▶ _Stored dataset items_
::::::
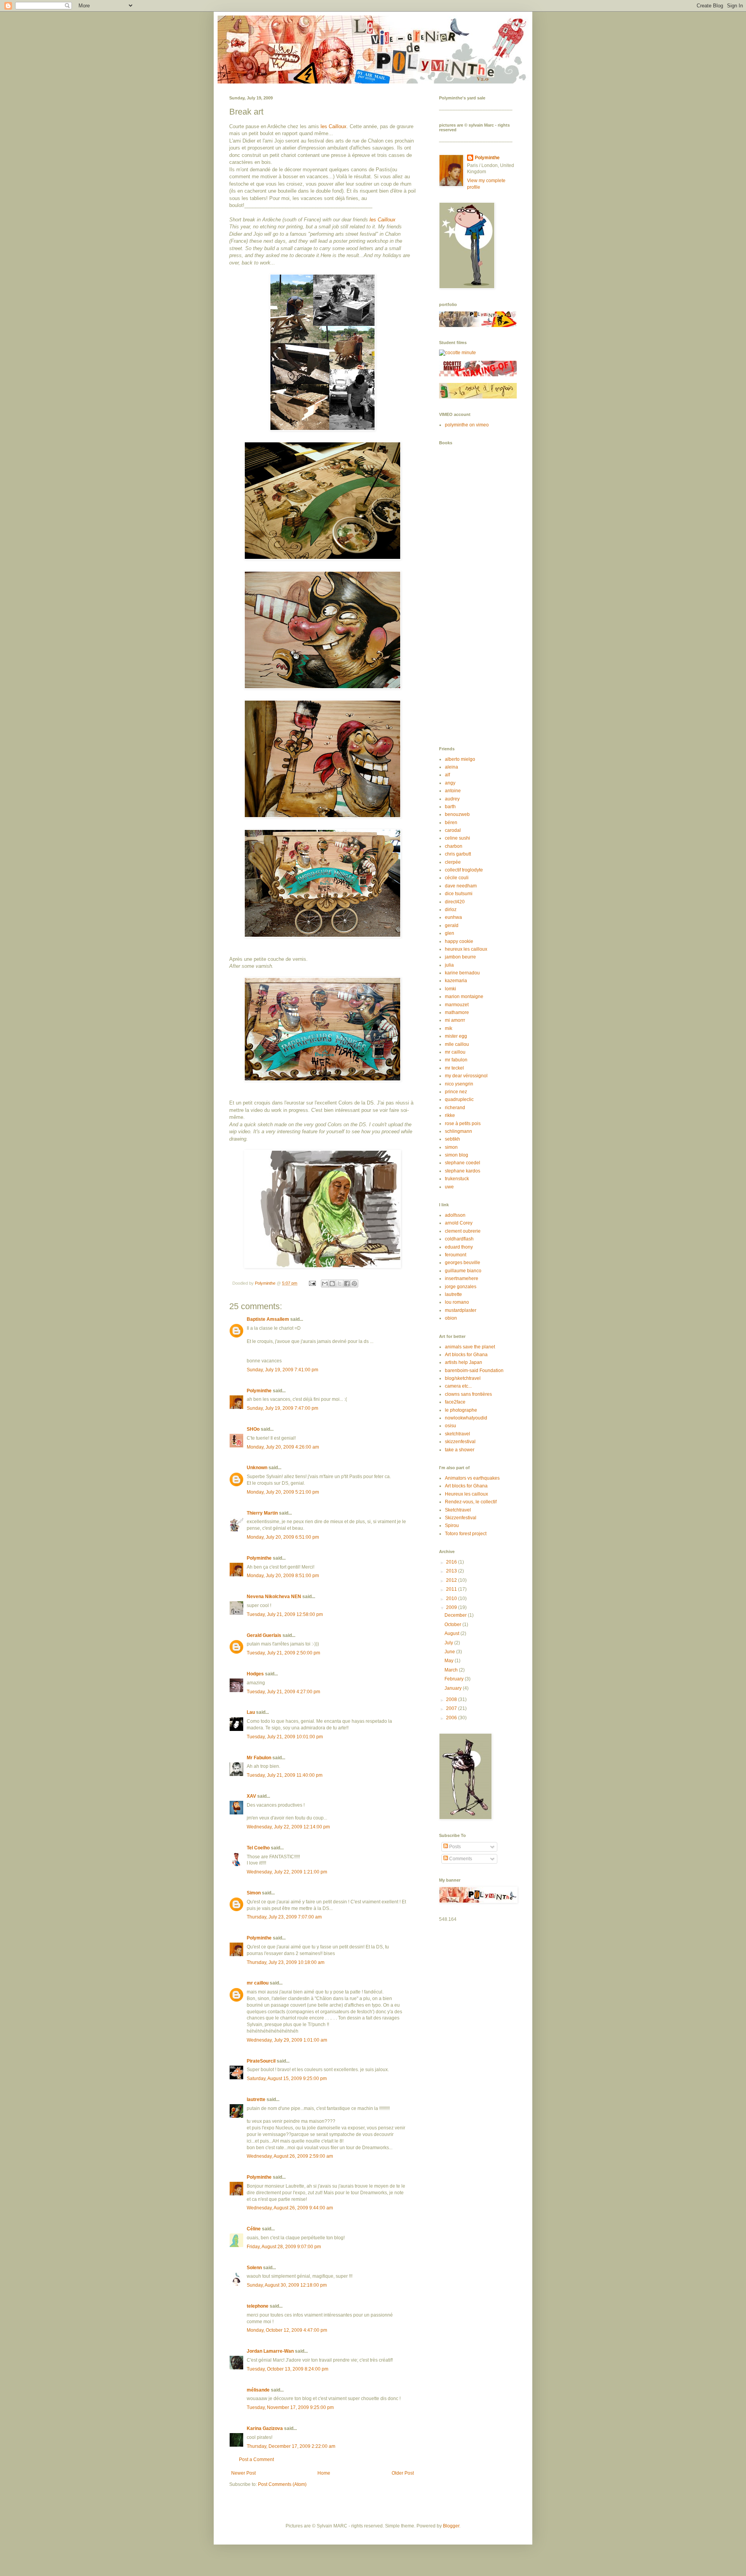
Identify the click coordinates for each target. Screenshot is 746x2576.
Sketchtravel (458, 1510)
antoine (453, 790)
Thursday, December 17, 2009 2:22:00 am (291, 2446)
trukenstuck (457, 1178)
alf (447, 774)
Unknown (257, 1467)
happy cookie (459, 941)
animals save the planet (470, 1347)
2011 (452, 1589)
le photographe (461, 1410)
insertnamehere (461, 1278)
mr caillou (257, 1983)
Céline (254, 2229)
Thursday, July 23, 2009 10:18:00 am (285, 1962)
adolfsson (455, 1215)
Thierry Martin (262, 1513)
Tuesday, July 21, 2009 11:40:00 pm (284, 1775)
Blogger (451, 2526)
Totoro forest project (465, 1533)
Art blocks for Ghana (466, 1354)
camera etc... (458, 1386)
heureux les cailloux (466, 949)
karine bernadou (462, 973)
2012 (452, 1580)
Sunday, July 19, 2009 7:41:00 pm (282, 1369)
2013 (452, 1571)
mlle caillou (457, 1044)
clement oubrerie (463, 1231)
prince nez (456, 1091)
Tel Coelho (258, 1848)
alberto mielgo (460, 759)
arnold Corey (458, 1223)
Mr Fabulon (259, 1757)
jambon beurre (460, 957)
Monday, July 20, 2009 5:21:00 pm (283, 1492)
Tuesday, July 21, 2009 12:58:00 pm (285, 1614)
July (449, 1642)
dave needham (461, 886)
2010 (452, 1598)
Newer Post (243, 2473)
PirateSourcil (261, 2061)
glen (449, 933)
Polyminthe (259, 1390)
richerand (455, 1107)
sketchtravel (457, 1434)
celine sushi (457, 838)
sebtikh (452, 1139)
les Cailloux (334, 126)
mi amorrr (455, 1020)
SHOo (253, 1429)
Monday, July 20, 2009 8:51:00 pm (283, 1575)
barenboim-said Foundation (474, 1370)
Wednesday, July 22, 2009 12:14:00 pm (288, 1827)
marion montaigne (464, 996)
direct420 (455, 901)
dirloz (451, 909)
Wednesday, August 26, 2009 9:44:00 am (290, 2208)
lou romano (457, 1302)
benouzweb (457, 814)
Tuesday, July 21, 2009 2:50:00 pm (283, 1653)
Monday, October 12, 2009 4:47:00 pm (287, 2330)
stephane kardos (462, 1171)
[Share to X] (339, 1283)
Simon (254, 1893)
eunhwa (453, 917)
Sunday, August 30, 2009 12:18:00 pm (287, 2285)
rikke (450, 1115)
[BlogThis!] (332, 1283)
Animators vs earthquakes (472, 1478)
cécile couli (457, 877)
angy (450, 783)
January (453, 1688)
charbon (453, 846)
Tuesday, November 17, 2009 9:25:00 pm (290, 2407)
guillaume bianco (463, 1270)
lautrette (256, 2099)
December (456, 1615)
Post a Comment (256, 2459)
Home (323, 2473)
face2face (455, 1402)
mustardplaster (460, 1310)
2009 (452, 1607)
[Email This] (325, 1283)
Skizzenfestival (460, 1517)
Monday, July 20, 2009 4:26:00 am (283, 1447)
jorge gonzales (460, 1286)
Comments (460, 1858)
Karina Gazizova (265, 2428)
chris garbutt (458, 854)
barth (450, 806)
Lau (251, 1712)
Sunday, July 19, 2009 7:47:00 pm (282, 1408)
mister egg (456, 1036)
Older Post (403, 2473)
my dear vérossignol (466, 1075)
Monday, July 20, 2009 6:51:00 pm (283, 1537)
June (450, 1651)
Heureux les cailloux (466, 1494)
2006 (452, 1717)
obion (451, 1318)
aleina (451, 767)
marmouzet (457, 1004)
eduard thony (459, 1247)
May (449, 1660)
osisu (450, 1425)
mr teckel (454, 1068)
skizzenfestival (460, 1441)
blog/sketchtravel (463, 1378)
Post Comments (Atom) (282, 2484)
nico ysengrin (459, 1084)
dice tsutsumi (458, 893)
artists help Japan (463, 1362)
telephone (257, 2306)
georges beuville (462, 1262)
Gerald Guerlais (264, 1635)
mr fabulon (456, 1060)
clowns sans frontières (468, 1394)
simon (451, 1147)
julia (449, 965)
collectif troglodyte (464, 870)
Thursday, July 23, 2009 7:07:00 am (284, 1917)
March (451, 1670)
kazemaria (456, 980)
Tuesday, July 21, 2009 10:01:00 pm (285, 1736)
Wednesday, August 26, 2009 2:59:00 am (290, 2156)
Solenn (254, 2267)
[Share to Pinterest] (354, 1283)
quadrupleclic (459, 1099)
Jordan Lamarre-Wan (270, 2351)
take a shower (459, 1449)
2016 (452, 1562)
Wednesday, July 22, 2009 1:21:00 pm (287, 1872)
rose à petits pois (463, 1123)
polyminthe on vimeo (467, 425)
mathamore (457, 1012)
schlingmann (458, 1131)
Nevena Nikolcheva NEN (274, 1596)
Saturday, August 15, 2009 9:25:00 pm (287, 2078)
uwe (449, 1187)
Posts (454, 1846)
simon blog (456, 1155)
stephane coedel (462, 1162)
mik (448, 1028)
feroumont (455, 1255)
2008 (452, 1699)
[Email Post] (312, 1283)
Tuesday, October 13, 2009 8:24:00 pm (287, 2369)
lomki (450, 988)
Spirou (452, 1525)
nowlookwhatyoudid (466, 1418)
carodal (453, 830)
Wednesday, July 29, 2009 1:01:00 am (287, 2040)
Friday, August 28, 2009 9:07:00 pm (284, 2246)
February (454, 1679)
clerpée (453, 862)
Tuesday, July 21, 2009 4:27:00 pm (283, 1691)
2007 (452, 1708)
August (452, 1633)
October (453, 1624)
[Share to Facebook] (347, 1283)
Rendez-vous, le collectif (471, 1502)
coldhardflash (459, 1239)
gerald (451, 925)
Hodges (255, 1674)
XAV (251, 1796)
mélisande (258, 2390)
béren (451, 822)
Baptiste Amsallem (268, 1319)
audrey (452, 799)
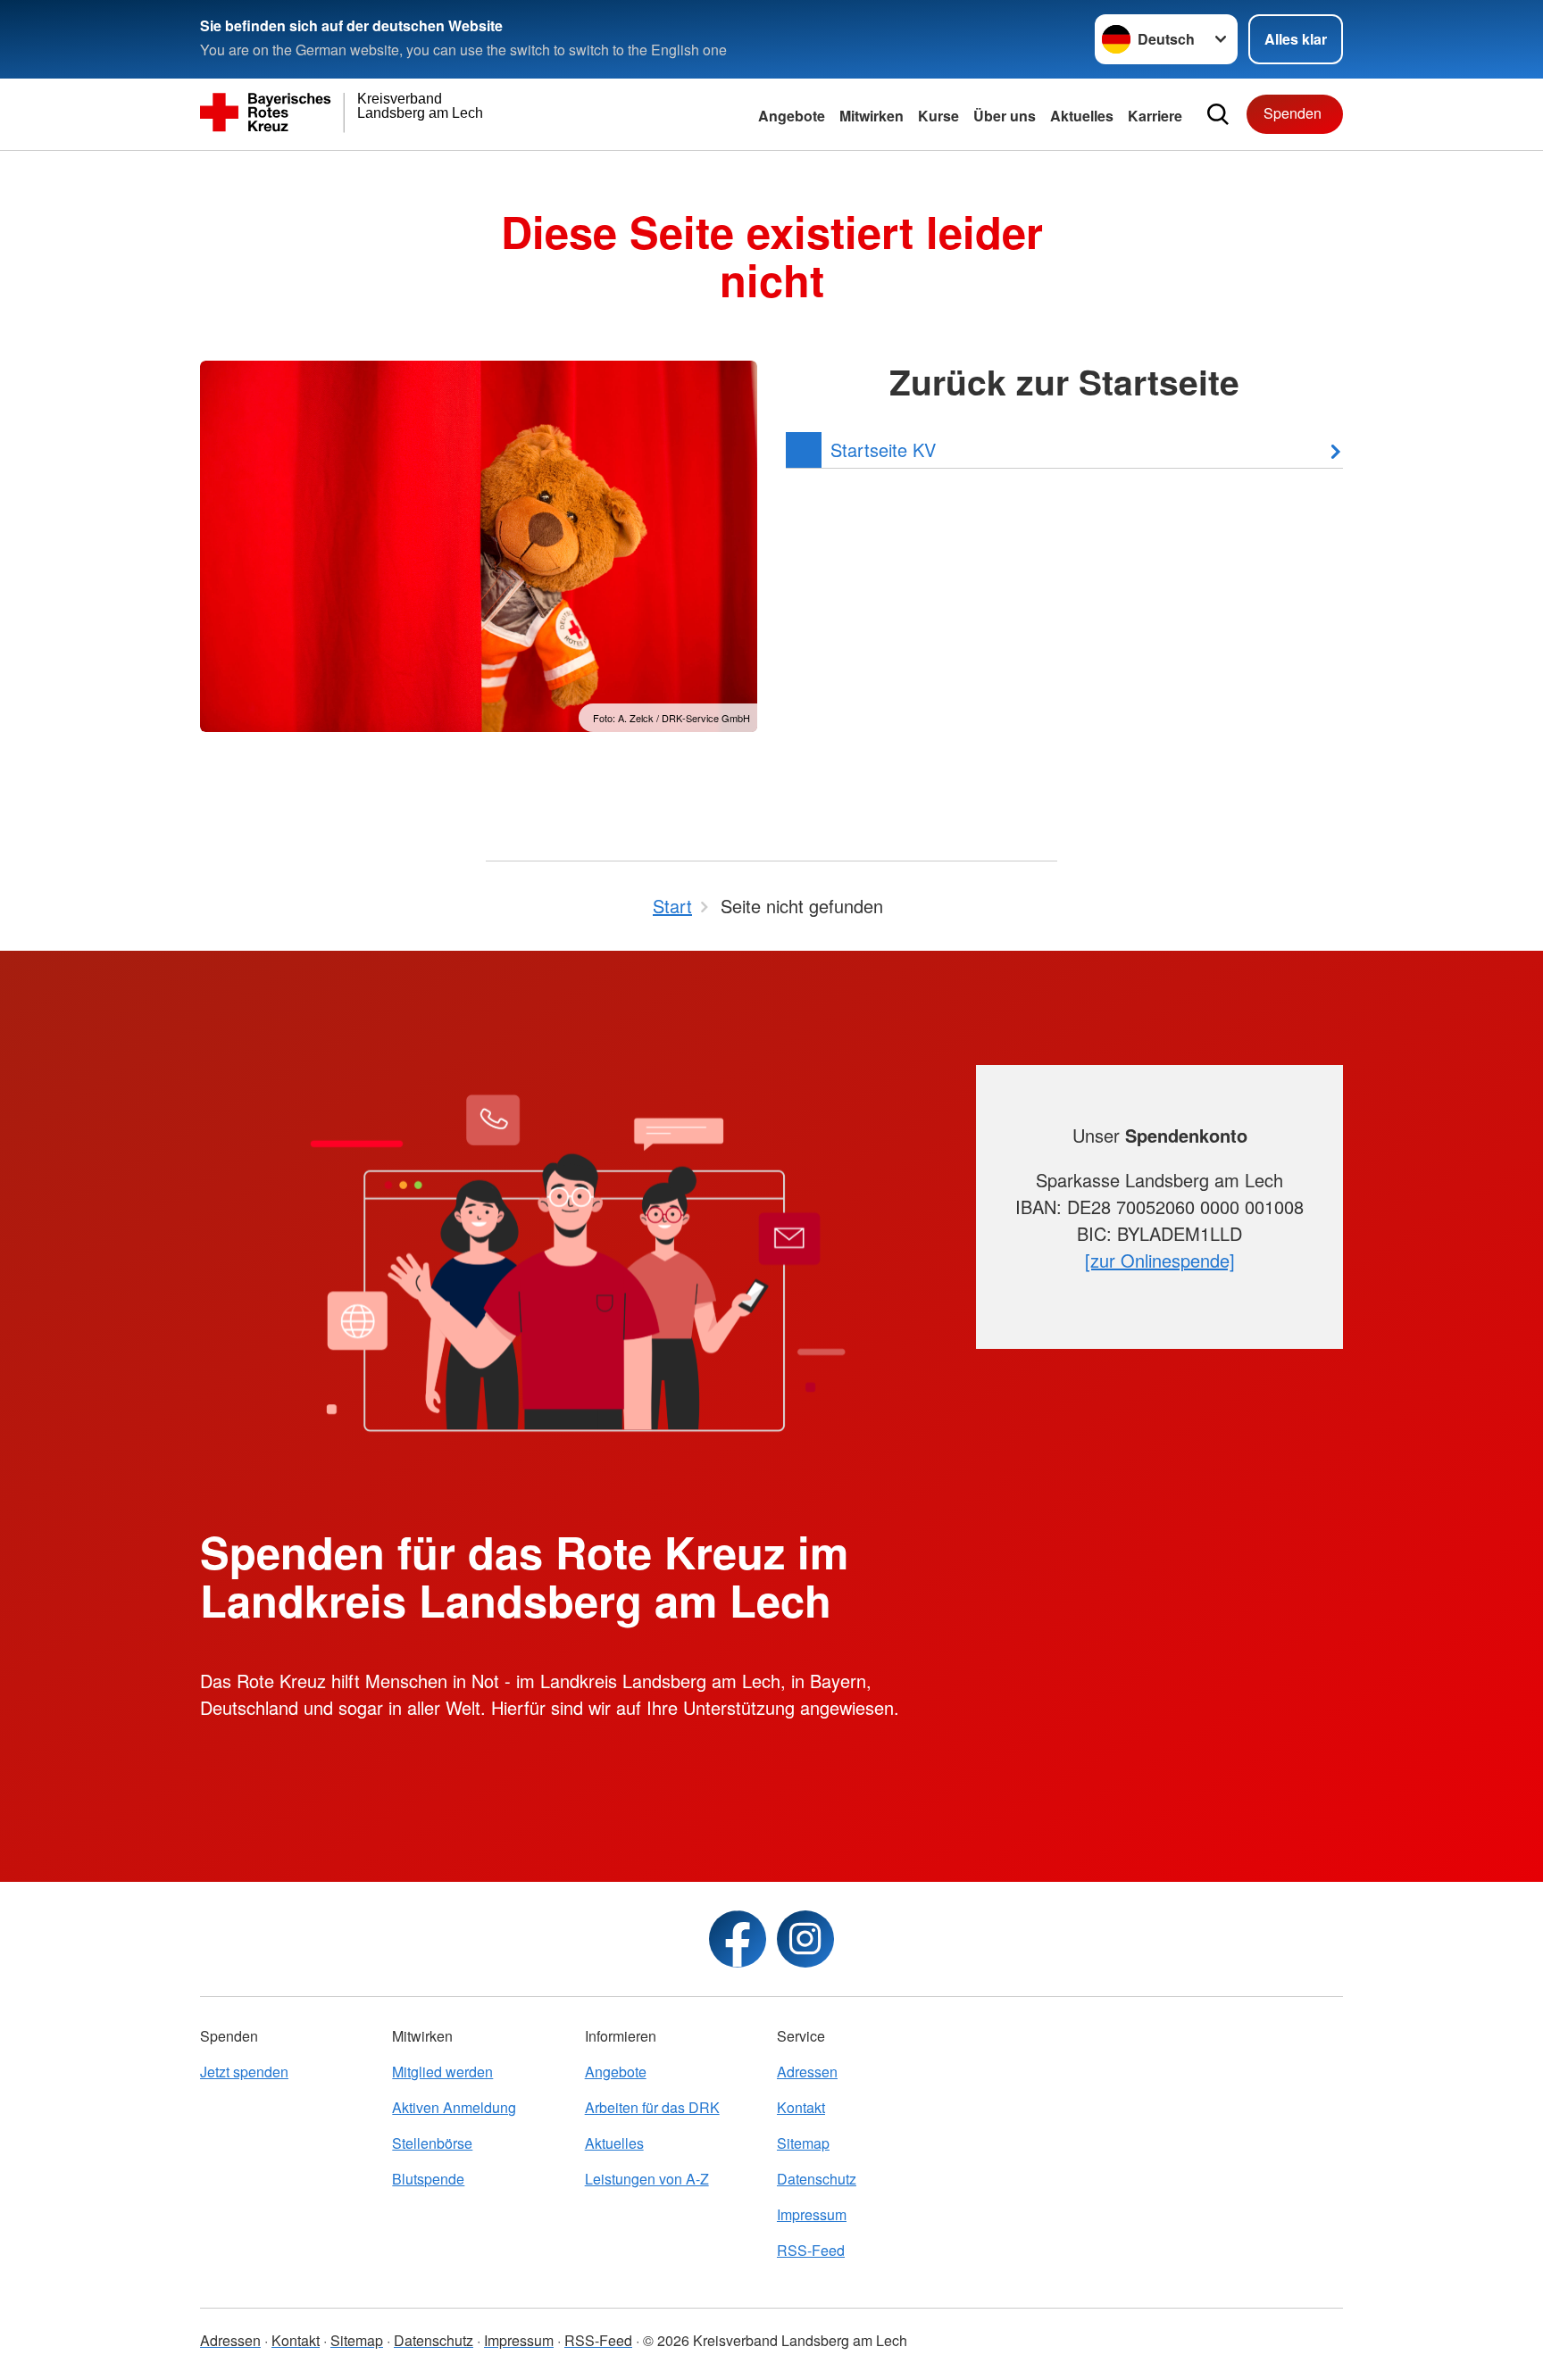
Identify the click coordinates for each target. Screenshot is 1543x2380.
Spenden (1293, 113)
::::::
▶ _Your instructions_
Among the entries above, find the line with "Sunday, July 19, 2009 7:47:00 pm (282, 1408)" and the line with "simon blog (456, 1155)"; give again exactly these two lines and all lines between them.

▶ _Exercise output_
Sunday, July 19, 2009 7:47:00 pm (282, 1408)
mister egg (456, 1036)
Older Post (403, 2473)
my dear vérossignol (466, 1075)
Monday, July 20, 2009 6:51:00 pm (283, 1537)
June (450, 1651)
Heureux les cailloux (466, 1494)
2006 (452, 1717)
obion (451, 1318)
aleina (451, 767)
marmouzet (457, 1004)
eduard thony (459, 1247)
May (449, 1660)
osisu (450, 1425)
mr teckel (454, 1068)
skizzenfestival (460, 1441)
blog/sketchtravel (463, 1378)
Post Comments (Atom) (282, 2484)
nico ysengrin (459, 1084)
dice tsutsumi (458, 893)
artists help Japan (463, 1362)
telephone (257, 2306)
georges beuville (462, 1262)
Gerald Guerlais (264, 1635)
mr fabulon (456, 1060)
clowns sans frontières (468, 1394)
simon (451, 1147)
julia (449, 965)
collectif troglodyte (464, 870)
Thursday, July 23, 2009 7:07:00 am (284, 1917)
March (451, 1670)
kazemaria (456, 980)
Tuesday, July 21, 2009 10:01:00 pm (285, 1736)
Wednesday, August 26, 2009 2:59:00 am (290, 2156)
Solenn (254, 2267)
[Share to Pinterest] (354, 1283)
quadrupleclic (459, 1099)
Jordan Lamarre-Wan (270, 2351)
take a shower (459, 1449)
2016 (452, 1562)
Wednesday, July 22, 2009 1:21:00 pm (287, 1872)
rose à petits pois (463, 1123)
polyminthe on vimeo (467, 425)
mathamore (457, 1012)
schlingmann (458, 1131)
Nevena Nikolcheva NEN (274, 1596)
Saturday, August 15, 2009 9:25:00 pm (287, 2078)
uwe (449, 1187)
Posts (454, 1846)
simon blog (456, 1155)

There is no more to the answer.